Loft Tour: The Cement Factory
To this day, Spanish architect Ricardo Bofill’s legendary live/work complex in Barcelona, Spain remains one of, if not the most impressive examples of adaptive reuse we’ve ever seen. It all started about 35 years ago when the controversial architect discovered an abandoned cement factory comprised of over 30 silos, underground galleries and huge engine rooms. He bought it and began renovation. This included defining the space by demolishing certain structures, cleaning cement, exposing previously concealed forms, and planting various greenery including eucalyptus, palms, olive trees and cypresses. Today, the factory has been successfully transformed into his personal home, as well as a multitude of offices, modeling and archival laboratories, a projection room, and a huge space known as ‘The Cathedral’, which serves as a venue for subsequent exhibitions, lectures, and concerts.

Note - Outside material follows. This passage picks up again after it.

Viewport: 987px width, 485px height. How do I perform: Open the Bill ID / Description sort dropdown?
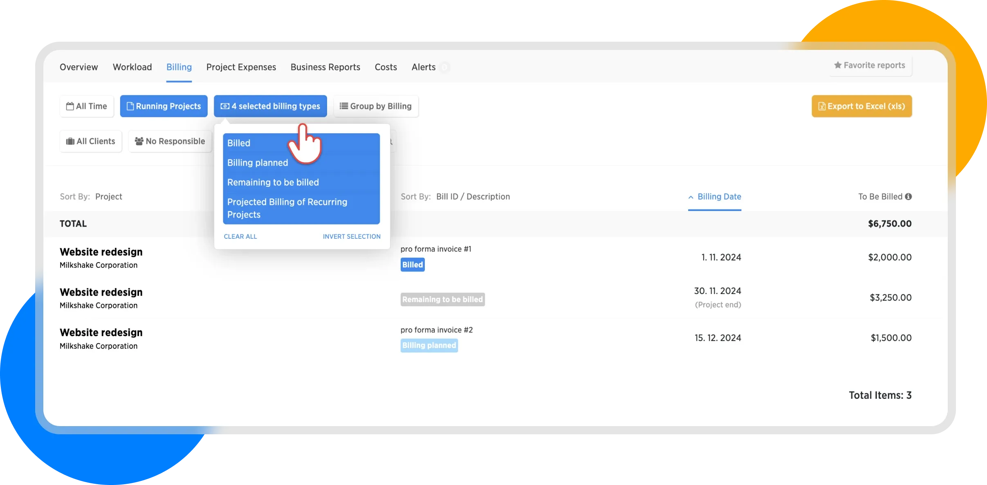pyautogui.click(x=473, y=197)
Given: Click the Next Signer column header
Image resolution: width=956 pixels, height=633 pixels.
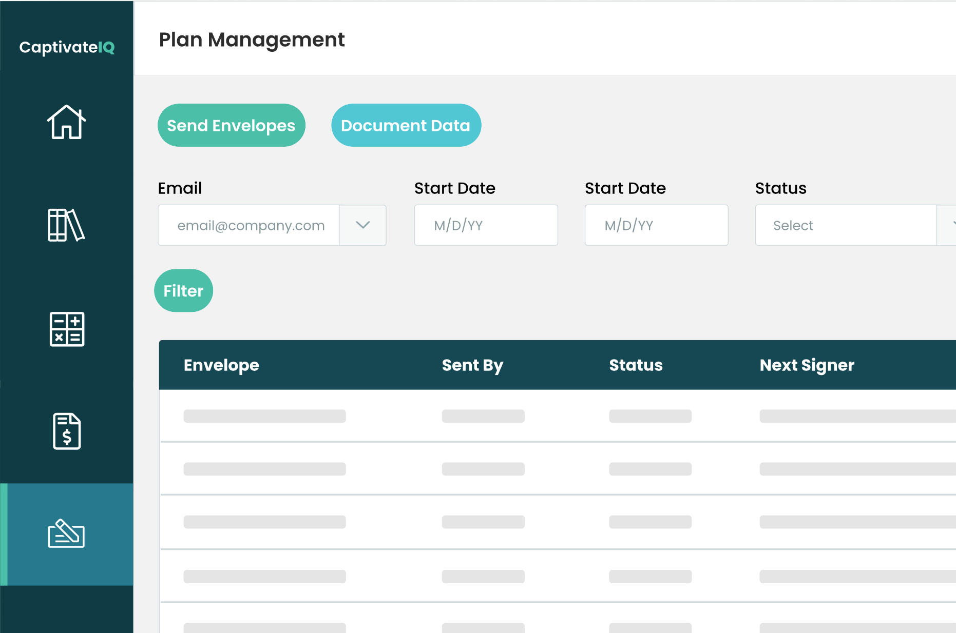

The vast space exemplifies incredible restraint. He hasn’t filled it up with too much stuff; rather the interiors are intentionally appointed with casually slip-covered white sofas, canvas slingback seating, warm oriental rugs and lush leather upholstery. The work areas feature dramatically long conference tables paired with high-tech leather seating. In terms of artwork, beautifully framed architectural prints either hang on the wall or are displayed on wooden easels. The space overall boggles the mind, so much so that we can’t believe it even exists! But it does, and Bofill has this to say about it:
“The factory is a magic place with a strange atmosphere that is difficult to be perceived by a profane eye. I like the life to be perfectly programmed here, ritualized, in total contrast with my turbulent nomad life.”